Sarahsteal's picture

Ok I already posted that SS13 is a level ten daddy clinger with NO Relief in sight. Plus SS13 is a total Entitled spoiled disrespectful brat. It's pure Hell when SS13 over. 
 

Now DH Casually mentioned to me he's going to tell SS13 if SS13 has any questions or problems understanding his HW this year to call DH ANYTIME. I Immediately in my head went to panic mode! Why? To begin with SS is lazy, plays dumb and hates doing HW. When SS is over DH has to sit with him and walk SS through EVERYTHING. What should take ten minutes takes HOURS. Now add SS knows DH will basically hold his hand through all his HW. 
 

So here is my FEAR. SS13 will be calling DH on almost EVERYTHING expecting DH to stay on the phone with him for hours walking him through HW. Now between my job and SS's normal visits DH and I get very little alone time. Now I have to worry on those free evenings the brat will be calling daddy for HW help.
 

Now EVEN worse I can see SS13 wanting to come over and have DH help him on harder projects. There goes my free Saturday afternoon with DH. Then of course SS will want to take breaks inbetween school work to have play time with daddy. There goes my whole free Saturday with DH. Yes I'm jumping ahead BUT I know Step brat and this WILL happen if I can't prevent it somehow. 
 

So help! How if anything can I try and discourage DH from opening this can of worms? If this does not work what kind of "rules" can I set ahead of time with DH so this does NOT become a free for all calling/coming over when ever SS wants???

SeeYouNever's picture

I wouldn't worry if he hates homework as much as you say then he's not going to put as much time into it as you fear. If he does end up calling your husband for every little thing I would suggest to your husband that he help him but make sure that he is not doing it for him. Frame it as you are concerned about SS13 needing to be able to do this stuff on his own for tests in the future. 

What kind of courses is a 13-year-old taking? You may find that your DH does not want to to stay up to date in all these topics. You can also count on ss13 forgetting most of his materials. 
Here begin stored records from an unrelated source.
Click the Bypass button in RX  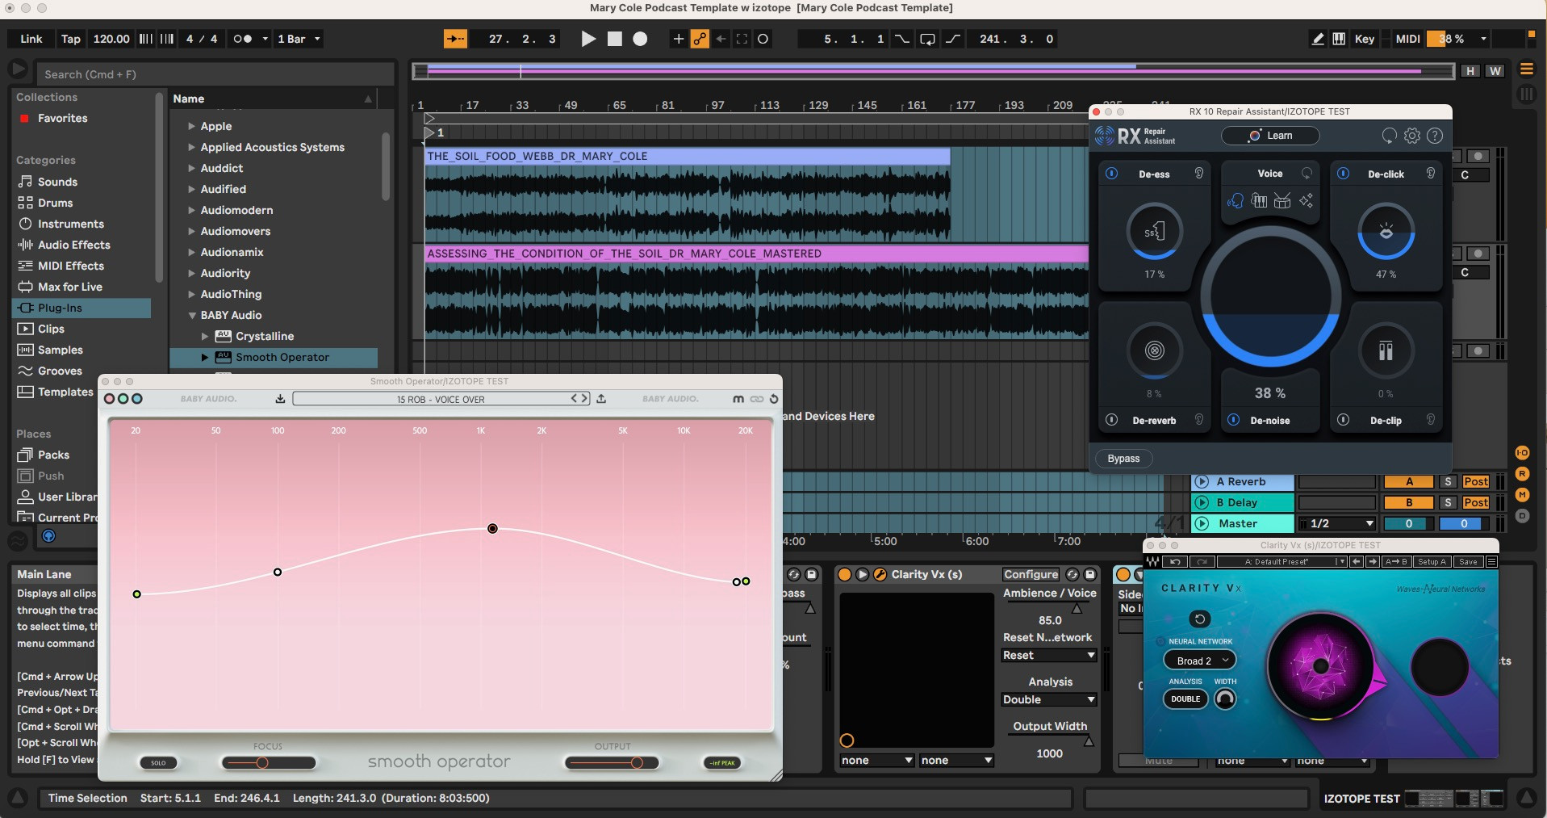(1123, 459)

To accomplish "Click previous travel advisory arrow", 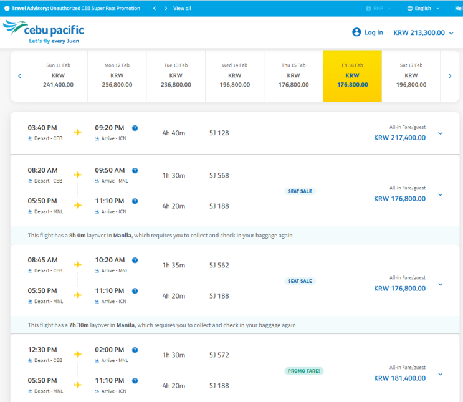I will 155,9.
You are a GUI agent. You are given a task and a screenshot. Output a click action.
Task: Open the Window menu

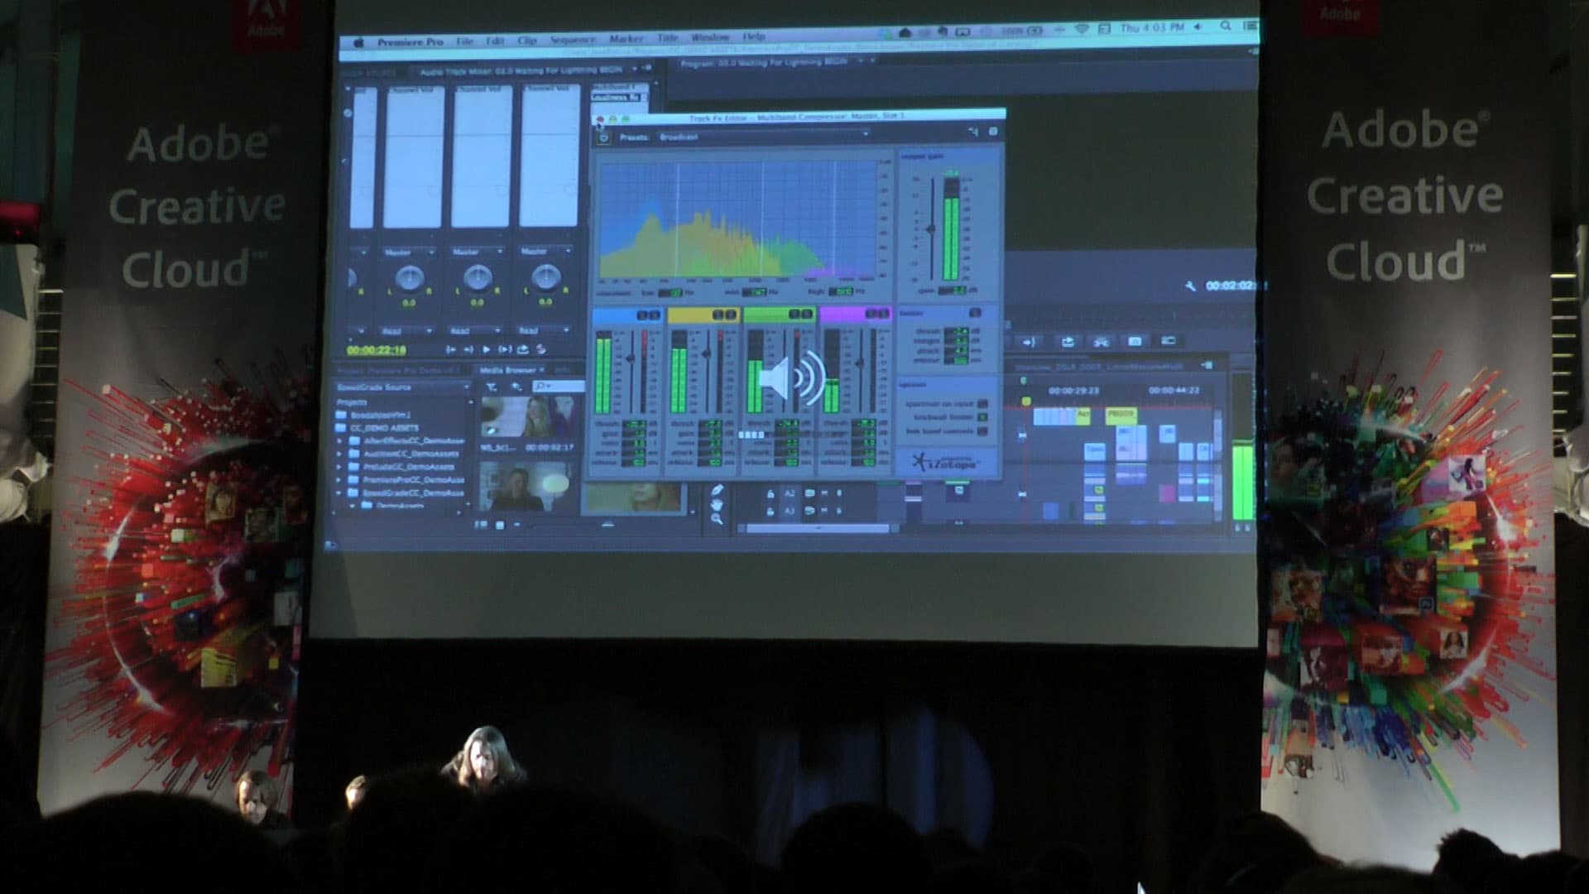pos(710,37)
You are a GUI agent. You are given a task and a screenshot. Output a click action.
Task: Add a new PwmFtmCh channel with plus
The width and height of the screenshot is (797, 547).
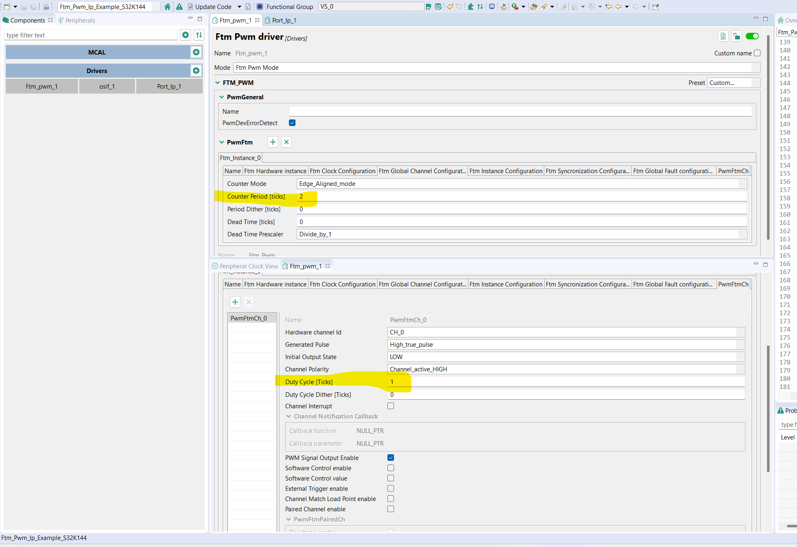(235, 302)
Other than that do not ask SS or DH about homework ever. Just mentioning it will remind them that it exists and will make them work on it. Again if SS hates homework as much as you say then it's doubtful that he is going to bring this up on his own. What you have to do is avoid reminding your DH about school work. If you remind him he's going to ask SS and then your fears are going to come true.

ESMOD's picture

I would take this very hands off approach and hoped that it does resolve itself.  I would also do as another poster mentioned and if it turns into SS coming over with projects constantly.. I would be outa there with a fun plan for myself.

If it does end up being a LOT of calls though.. you could gently suggest that "Gee... it seems that SS is having such a hard time grasping his lessons.  Do you think that he might benefit from some one on one time with a tutor?"  Get the kid locked into hours a week with a tutor.. lol.. 

The bottom line is that it's tough to tell a parent to not support their education.. BUT.. if it's more than a mild push over small bumps to help him along.. fine.  If the kid needs constant help.. he needs more instruction.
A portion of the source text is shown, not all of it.